Segment Start: INFORMATION SHOWN
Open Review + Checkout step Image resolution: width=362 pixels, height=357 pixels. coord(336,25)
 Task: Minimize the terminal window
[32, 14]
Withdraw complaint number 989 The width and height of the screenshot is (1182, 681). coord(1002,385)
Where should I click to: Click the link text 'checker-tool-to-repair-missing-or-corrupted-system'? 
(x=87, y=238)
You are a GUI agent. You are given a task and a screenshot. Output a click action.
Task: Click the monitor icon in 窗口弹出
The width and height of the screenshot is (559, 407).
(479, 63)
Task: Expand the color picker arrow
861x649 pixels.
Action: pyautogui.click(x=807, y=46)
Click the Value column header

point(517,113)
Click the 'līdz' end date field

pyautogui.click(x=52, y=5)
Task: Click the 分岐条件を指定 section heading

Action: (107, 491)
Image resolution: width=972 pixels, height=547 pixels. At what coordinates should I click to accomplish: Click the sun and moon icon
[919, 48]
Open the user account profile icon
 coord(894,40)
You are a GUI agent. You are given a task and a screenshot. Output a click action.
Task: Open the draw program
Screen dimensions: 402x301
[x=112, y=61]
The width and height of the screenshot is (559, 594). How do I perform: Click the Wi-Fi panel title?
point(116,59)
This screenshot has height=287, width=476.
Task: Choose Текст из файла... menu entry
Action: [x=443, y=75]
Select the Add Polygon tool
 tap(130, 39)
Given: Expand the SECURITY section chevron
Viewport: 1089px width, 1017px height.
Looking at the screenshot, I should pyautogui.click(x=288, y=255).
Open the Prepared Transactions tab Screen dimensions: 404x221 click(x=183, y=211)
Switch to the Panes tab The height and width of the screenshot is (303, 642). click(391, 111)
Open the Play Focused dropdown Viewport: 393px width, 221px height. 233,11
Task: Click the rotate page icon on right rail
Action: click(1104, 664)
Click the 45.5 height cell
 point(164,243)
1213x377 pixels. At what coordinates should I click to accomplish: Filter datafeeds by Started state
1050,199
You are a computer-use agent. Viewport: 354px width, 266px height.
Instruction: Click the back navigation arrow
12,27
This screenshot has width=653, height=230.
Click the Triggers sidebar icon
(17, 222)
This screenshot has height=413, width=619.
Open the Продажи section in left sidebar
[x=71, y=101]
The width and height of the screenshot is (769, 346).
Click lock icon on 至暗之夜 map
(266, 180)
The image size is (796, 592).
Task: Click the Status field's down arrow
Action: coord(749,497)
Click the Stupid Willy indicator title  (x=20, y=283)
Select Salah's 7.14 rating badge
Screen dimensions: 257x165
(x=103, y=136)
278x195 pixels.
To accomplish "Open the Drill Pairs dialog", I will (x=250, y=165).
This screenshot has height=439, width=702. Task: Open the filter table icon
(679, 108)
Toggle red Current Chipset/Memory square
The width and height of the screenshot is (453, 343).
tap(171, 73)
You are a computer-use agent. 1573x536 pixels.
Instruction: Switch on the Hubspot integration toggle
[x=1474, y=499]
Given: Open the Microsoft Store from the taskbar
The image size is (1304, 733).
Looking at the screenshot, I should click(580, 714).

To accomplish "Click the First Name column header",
Segment End: INFORMATION SHOWN
» EXERCISE AIM: Work out the number of lines in this listing that include the word "computer". Reply with that number only.

» RESULT: 2